Of course there’s a difficult balance to be struck between reassurance and precaution. For every unheeded warning about a sub-prime crisis or cod depletion, there’s an exaggerated claim about the potential dangers of saccharin or the Millennium Bug.

And language is vital, and in particular the ‘framing’ of the risk. The L’Aquila risk was apparently around 100 times greater than normal for this town, but still only 2% chance for an imminent major earthquake. Similarly a modern heart operation has about a 2% mortality rate, but if a surgeon tells you there is a 98% survival rate it sounds much better. UK cardiac surgery uses survival rates, so that a surgeon with 96% survival still sounds good, whereas the US uses mortality rates, so the same surgeon would be reported with a 4% mortality, double the average! Similarly I might take an umbrella if I’m told there is a 20% chance of any rain, whereas ‘an 80% chance it won’t rain’ could lead me to leave it at home. To avoid these framing issues it’s recommended that both the chances of something bad happening, and of it not happening, should both be given.
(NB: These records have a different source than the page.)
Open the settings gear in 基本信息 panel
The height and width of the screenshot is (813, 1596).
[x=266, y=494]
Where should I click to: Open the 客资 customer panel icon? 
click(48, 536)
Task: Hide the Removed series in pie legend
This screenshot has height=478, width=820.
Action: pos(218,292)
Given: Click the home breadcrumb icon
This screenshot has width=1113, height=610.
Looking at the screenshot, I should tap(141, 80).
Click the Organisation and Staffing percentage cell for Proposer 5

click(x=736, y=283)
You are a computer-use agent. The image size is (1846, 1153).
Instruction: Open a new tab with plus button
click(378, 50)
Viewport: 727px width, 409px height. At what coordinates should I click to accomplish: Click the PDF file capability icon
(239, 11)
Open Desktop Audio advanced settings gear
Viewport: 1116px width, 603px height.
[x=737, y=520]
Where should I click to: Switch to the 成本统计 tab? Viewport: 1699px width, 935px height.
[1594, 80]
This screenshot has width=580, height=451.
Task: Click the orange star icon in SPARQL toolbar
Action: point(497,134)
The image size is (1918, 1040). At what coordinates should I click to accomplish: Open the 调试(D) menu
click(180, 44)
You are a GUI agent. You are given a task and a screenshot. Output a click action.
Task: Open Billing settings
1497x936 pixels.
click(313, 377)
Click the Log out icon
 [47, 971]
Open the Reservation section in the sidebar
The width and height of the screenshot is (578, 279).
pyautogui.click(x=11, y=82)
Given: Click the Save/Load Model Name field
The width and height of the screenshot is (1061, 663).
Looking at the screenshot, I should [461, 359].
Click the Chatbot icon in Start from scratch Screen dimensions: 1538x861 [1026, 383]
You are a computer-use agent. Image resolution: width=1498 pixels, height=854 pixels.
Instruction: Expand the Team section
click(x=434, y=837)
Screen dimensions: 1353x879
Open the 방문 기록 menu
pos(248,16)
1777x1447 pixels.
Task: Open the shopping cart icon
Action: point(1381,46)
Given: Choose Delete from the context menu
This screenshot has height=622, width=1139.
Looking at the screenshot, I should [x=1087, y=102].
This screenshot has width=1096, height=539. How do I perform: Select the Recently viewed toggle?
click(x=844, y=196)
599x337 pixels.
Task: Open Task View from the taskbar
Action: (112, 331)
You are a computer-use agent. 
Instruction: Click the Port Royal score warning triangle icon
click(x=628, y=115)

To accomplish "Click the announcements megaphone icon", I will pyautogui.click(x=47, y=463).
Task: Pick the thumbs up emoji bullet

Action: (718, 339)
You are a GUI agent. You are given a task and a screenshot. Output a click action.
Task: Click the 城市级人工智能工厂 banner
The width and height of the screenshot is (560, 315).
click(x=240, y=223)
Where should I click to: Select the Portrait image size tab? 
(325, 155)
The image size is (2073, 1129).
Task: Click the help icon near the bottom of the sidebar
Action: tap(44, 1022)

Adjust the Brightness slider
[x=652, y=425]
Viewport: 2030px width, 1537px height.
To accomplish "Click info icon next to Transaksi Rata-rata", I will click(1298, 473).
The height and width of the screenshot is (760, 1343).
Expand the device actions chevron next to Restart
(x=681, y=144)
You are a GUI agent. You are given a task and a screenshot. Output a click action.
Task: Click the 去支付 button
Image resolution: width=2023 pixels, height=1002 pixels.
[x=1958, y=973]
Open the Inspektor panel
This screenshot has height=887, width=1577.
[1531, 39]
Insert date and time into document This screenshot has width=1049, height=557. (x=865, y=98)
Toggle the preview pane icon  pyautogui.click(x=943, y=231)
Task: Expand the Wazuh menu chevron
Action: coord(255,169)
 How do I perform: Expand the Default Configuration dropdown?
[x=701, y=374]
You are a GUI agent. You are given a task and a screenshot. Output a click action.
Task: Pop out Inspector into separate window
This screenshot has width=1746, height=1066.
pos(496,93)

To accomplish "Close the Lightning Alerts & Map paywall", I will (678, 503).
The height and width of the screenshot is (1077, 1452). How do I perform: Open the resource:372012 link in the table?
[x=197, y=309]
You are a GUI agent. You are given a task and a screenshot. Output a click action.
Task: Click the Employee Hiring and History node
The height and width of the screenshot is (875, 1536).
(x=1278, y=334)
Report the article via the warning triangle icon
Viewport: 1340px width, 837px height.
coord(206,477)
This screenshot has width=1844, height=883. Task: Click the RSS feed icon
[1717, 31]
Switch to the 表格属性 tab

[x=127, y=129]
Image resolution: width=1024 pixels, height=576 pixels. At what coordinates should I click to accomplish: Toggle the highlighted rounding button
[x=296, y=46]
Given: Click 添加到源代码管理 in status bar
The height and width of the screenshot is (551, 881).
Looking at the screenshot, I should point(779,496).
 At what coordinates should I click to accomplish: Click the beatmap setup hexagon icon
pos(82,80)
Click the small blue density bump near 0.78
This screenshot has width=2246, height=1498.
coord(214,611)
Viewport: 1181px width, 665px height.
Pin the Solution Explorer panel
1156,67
So although the Italian prosecution seems harsh, it’s a salutary warning that people should be treated with respect, given full information and guidance for action rather than reassurances, and their concerns taken seriously.

When being trained to work on a phone helpline, I was taught the dangers of premature reassurance, since telling someone that it was all going to be OK before they had a chance to work through their anxieties closed down the conversation. Maybe scientists, as part of their media training, need to learn to listen as well as talk.

Comments

Humans take up 1/80000 of the Earths surface? Taking the radius of the earth to be 6400000 m, and the population to be 7 billion, that means each human occupies over 90 square metres. I've got a big head, but not that big!